__INSTRUCTIONS TO FOLLOW__
All lines holding the string "agent" should be copied from the data below.

--*--

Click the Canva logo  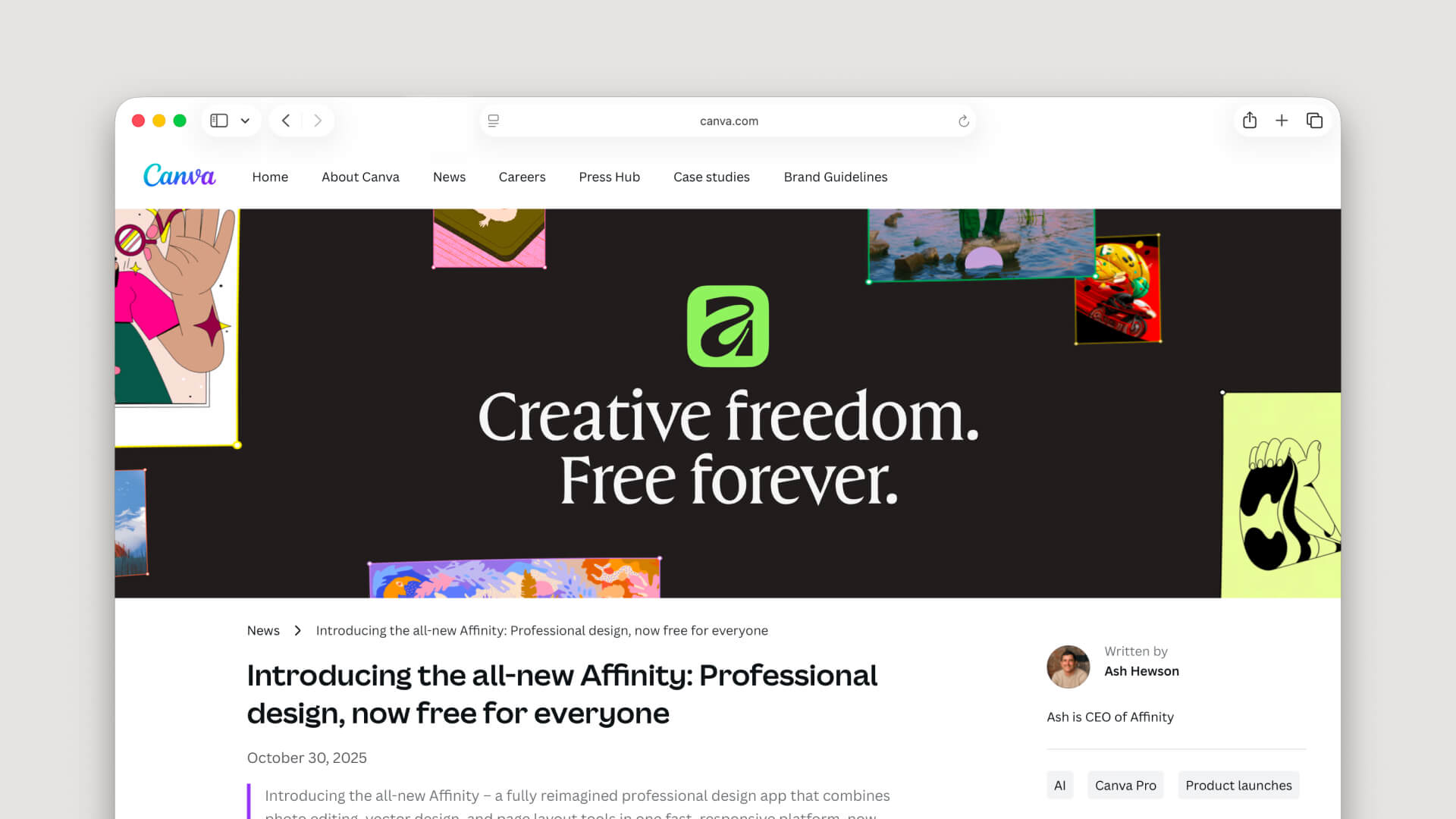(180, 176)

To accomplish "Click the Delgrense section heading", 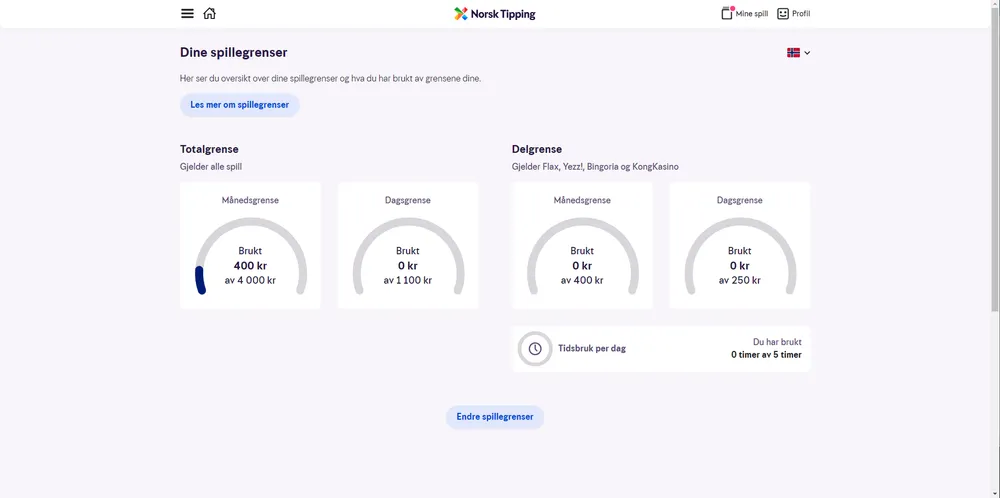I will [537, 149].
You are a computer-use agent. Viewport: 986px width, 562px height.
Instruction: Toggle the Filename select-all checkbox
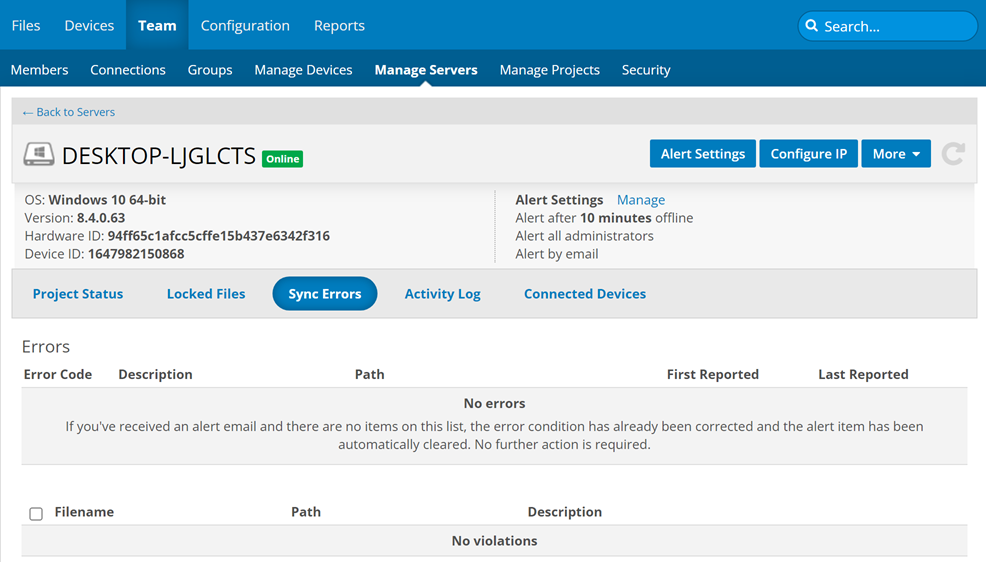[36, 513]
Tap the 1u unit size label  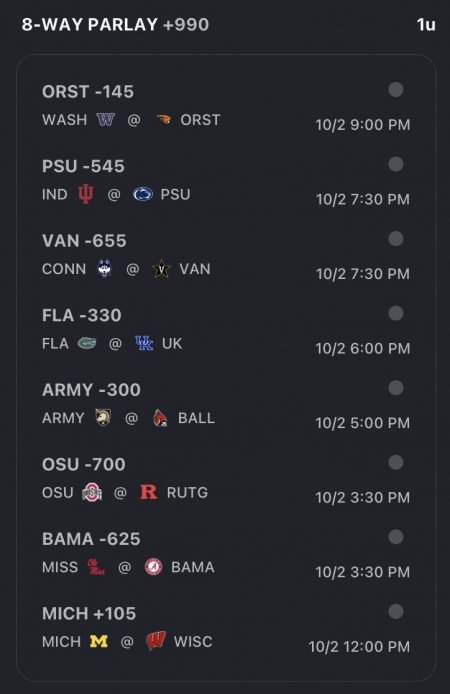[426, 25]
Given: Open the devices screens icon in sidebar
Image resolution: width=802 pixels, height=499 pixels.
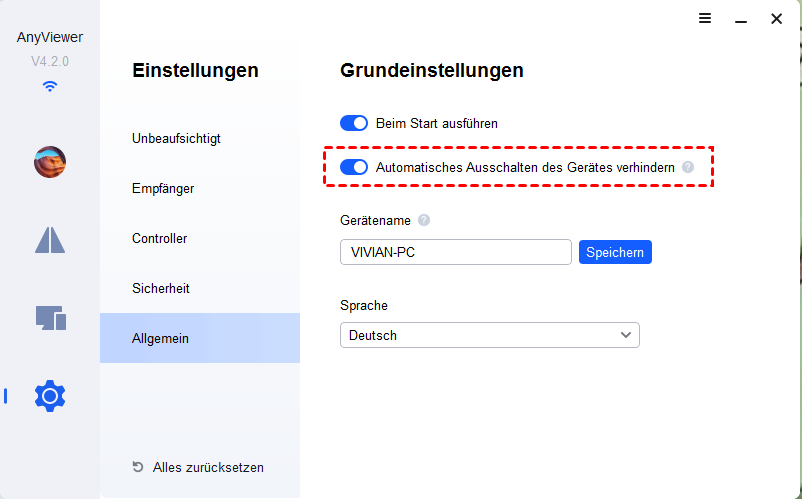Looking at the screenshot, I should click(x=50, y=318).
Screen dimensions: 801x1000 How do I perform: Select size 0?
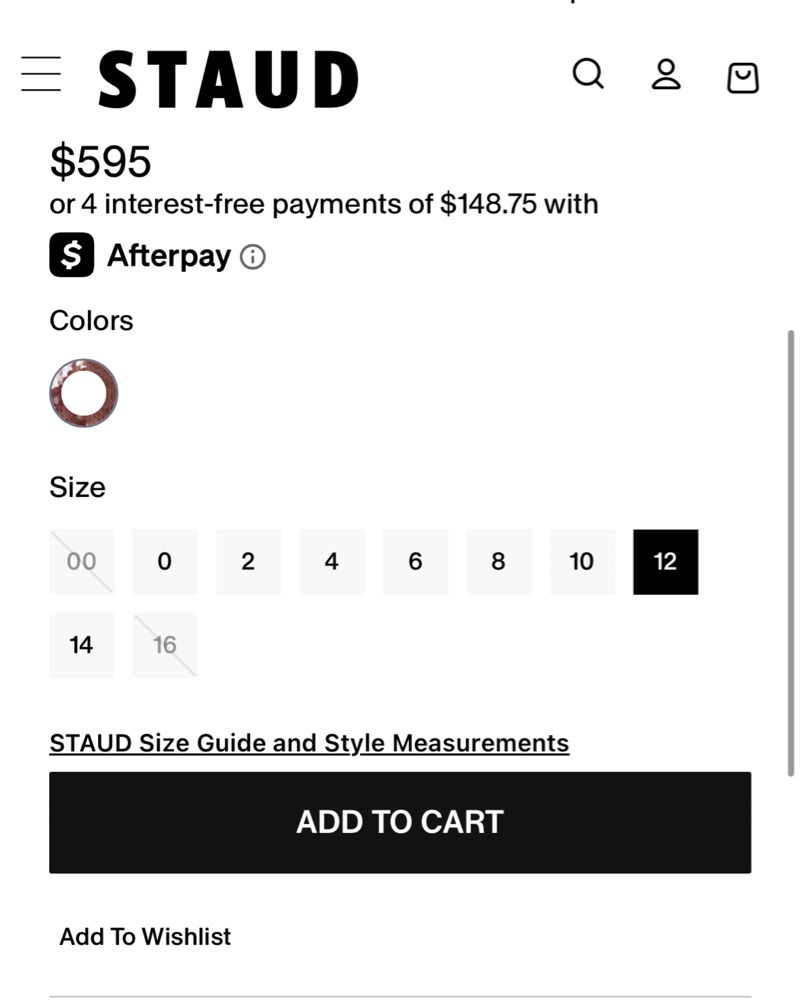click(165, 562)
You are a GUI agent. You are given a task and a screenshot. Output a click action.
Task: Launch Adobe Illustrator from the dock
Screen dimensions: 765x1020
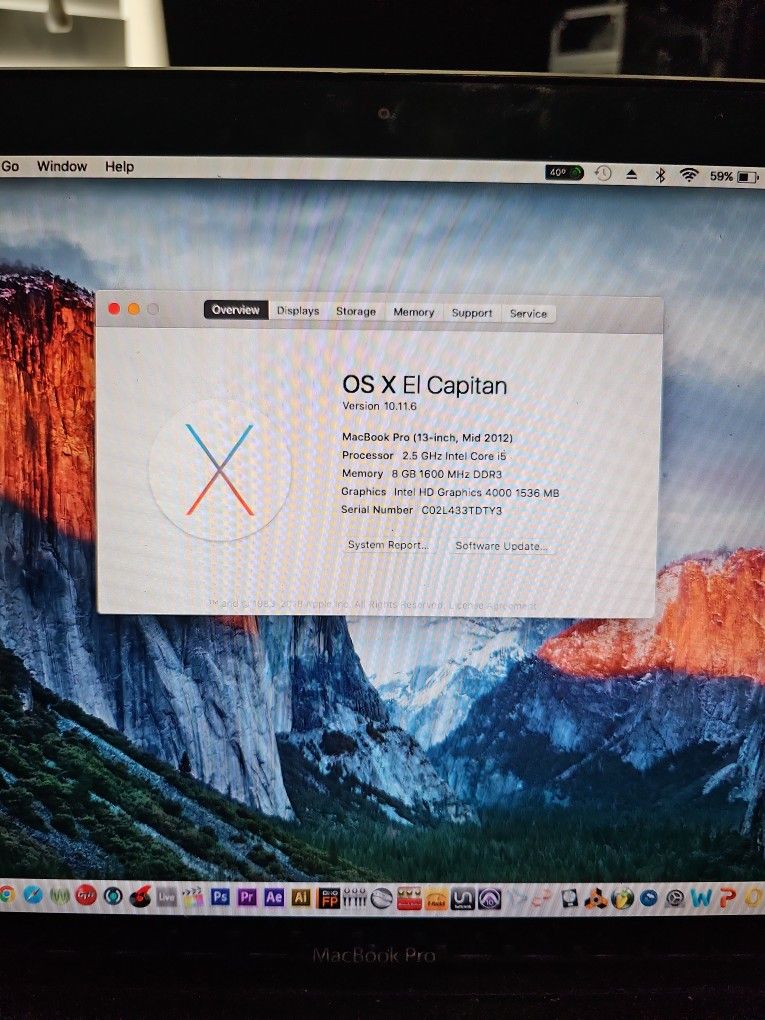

--*--

__RESULT OF THE TASK__
You are a computer-use agent. Viewport: 986px width, 562px height.
You are a GUI agent. You are given a task and a screenshot. Output a click action.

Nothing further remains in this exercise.